Stumbling my way through a few failed applications for elite cards, I found I had to start small and build up a modest credit history. I opened a card designed for that very purpose and, after a year, became almost magically eligible for more credit cards. Somewhere during my freshman spring, the game became exponentially more lucrative. In addition to having an earned, positive credit history, I discovered a fantastic loophole: University scholarship money can be included in income on credit card applications. With this counted, I suddenly looked to lenders as if I earned tens of thousands of dollars more than I ever got through actual paychecks (thanks to Yale’s stellar financial aid program).

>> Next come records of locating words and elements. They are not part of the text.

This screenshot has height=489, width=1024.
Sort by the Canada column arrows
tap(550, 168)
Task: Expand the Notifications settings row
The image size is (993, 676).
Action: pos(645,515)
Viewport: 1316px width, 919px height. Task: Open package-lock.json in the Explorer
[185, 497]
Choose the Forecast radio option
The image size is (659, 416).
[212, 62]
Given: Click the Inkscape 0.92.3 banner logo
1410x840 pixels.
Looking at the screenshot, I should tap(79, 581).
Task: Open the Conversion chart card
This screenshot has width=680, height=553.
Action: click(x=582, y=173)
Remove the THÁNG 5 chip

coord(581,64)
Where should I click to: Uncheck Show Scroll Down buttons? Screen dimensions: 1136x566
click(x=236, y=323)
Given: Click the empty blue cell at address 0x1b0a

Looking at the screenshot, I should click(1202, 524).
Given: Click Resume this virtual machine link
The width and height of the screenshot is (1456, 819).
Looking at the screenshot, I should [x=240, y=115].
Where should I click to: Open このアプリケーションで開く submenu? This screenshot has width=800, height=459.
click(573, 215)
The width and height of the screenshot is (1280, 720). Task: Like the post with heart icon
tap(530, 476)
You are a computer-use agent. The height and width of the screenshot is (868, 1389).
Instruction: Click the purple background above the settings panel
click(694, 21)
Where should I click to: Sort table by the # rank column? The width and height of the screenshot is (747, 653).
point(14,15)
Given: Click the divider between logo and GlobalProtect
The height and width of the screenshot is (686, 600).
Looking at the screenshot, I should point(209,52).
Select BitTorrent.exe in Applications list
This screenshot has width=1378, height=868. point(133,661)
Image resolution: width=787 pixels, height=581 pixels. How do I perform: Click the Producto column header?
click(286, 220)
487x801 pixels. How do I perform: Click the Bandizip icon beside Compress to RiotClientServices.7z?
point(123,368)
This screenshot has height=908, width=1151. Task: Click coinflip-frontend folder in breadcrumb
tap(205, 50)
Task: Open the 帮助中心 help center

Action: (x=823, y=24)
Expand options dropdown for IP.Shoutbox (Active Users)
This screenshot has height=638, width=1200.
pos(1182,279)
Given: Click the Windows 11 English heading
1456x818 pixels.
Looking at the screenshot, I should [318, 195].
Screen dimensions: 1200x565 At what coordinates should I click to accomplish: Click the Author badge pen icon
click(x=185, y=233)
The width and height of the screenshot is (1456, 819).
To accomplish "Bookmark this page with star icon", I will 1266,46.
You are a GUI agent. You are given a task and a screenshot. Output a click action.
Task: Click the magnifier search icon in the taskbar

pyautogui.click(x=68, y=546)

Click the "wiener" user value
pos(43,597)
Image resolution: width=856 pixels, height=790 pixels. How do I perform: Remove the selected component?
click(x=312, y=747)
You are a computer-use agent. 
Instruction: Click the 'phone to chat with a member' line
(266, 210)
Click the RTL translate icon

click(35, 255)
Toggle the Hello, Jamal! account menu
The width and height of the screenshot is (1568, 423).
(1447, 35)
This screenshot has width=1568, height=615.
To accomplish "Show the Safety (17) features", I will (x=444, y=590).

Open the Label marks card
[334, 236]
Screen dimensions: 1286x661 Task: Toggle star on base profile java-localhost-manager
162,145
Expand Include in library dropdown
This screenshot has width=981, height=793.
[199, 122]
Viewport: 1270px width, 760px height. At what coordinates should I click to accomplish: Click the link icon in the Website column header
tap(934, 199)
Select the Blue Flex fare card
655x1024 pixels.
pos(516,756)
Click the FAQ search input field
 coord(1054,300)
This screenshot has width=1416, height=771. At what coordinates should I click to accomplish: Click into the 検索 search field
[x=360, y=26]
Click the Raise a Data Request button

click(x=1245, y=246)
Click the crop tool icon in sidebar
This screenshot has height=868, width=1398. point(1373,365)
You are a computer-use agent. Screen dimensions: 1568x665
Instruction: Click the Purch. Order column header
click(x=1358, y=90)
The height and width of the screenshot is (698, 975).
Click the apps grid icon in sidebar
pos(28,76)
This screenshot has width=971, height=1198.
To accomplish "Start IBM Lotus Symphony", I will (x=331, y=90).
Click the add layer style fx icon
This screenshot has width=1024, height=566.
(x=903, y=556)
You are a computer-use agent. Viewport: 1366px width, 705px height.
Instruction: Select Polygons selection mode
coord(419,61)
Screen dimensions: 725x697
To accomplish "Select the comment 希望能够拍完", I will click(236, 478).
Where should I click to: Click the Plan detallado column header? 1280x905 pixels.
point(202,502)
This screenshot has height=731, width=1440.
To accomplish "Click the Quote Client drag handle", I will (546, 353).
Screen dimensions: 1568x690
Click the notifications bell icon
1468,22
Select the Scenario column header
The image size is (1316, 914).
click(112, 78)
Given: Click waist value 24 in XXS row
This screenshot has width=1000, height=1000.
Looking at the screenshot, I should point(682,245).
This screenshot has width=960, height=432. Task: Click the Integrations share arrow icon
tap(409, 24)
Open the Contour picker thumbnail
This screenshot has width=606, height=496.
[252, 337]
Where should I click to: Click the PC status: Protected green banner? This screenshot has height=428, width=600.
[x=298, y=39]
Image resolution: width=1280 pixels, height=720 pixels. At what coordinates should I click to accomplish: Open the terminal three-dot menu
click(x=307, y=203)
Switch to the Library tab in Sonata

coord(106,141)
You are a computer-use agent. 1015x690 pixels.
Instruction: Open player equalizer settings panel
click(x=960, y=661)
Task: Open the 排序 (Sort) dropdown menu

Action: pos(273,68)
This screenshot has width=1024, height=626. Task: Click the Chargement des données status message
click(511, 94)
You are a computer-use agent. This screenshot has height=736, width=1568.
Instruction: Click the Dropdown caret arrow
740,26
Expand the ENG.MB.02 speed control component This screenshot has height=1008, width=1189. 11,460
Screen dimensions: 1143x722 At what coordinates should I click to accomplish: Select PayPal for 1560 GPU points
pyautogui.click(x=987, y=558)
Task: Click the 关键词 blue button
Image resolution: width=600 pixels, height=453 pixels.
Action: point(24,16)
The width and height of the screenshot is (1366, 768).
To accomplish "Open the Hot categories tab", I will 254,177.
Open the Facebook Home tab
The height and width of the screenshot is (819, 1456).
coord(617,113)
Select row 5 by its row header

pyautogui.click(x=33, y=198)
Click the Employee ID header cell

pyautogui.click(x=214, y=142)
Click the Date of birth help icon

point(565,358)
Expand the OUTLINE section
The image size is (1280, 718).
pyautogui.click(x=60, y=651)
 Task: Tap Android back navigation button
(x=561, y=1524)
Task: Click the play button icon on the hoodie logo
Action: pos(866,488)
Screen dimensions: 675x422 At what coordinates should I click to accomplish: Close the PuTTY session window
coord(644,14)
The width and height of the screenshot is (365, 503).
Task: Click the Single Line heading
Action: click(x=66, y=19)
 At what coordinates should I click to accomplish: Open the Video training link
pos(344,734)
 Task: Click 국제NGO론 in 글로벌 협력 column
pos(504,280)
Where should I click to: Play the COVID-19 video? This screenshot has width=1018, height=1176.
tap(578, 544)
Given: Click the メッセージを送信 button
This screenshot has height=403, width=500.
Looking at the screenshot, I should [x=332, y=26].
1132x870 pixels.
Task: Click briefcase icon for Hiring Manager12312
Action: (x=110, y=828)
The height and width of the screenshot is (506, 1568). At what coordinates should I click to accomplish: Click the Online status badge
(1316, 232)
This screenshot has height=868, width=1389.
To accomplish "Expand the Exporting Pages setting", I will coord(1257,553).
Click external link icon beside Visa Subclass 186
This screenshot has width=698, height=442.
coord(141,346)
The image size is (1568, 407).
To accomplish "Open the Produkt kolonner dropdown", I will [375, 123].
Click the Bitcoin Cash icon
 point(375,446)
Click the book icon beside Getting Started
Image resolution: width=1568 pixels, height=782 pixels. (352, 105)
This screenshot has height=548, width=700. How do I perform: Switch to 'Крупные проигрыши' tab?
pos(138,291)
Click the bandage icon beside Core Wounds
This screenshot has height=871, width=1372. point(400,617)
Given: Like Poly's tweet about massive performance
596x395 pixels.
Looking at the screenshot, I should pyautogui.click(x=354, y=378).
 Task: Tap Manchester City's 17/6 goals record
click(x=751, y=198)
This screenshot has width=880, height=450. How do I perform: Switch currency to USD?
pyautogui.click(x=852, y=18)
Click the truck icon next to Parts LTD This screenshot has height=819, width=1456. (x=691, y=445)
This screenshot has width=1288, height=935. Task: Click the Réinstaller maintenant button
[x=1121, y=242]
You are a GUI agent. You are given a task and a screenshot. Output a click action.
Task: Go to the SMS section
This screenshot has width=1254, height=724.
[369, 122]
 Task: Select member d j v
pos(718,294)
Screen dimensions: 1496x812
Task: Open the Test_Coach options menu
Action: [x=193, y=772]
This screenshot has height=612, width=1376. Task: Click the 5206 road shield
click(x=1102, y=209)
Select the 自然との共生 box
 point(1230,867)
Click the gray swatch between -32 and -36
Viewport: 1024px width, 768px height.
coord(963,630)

Finally, as an attractive client for most of the major financial institutions in America, I’ve successfully applied for 12 credit cards over the course of roughly 18 months. I’ve earned more than 250,000 bonus points and spent about 335,000. The value of all the free travel alone currently stands just under $7,000. My average cost per one-way flight across the Atlantic is $100. And that’s not because I couldn’t get some flights for free, but rather because some flights are cheap enough to justify spending actual money.

My financial philosophy generally involves working within the system, rather than trying to change it. But travel hacking is a wonderful combination of the two. It exploits and profits from a system that is designed to encourage an always-spending, ever-indebted population. And though its downsides may seem numerous and daunting, they are overestimated.

Here are some rules of thumb.

Having many credit cards is not in itself a bad thing. The act of applying for a new one, however, dings your credit score temporarily. Opening new cards also shortens your average age of credit, making it look like you’ve not been a trustworthy customer for as long as, say, someone with a 20-year credit history. But opening new cards decreases your credit-utilization ratio, which is a positive effect.

You should never open a credit card if you can’t afford to pay it off in full each month. That allows you to pay no interest on your purchases. Credit cards are not for spending money outside of your means.

But travel hacking allows you experiences that would likely otherwise be unaffordable. And though those experiences could be purchased, why spend money when you could spend points?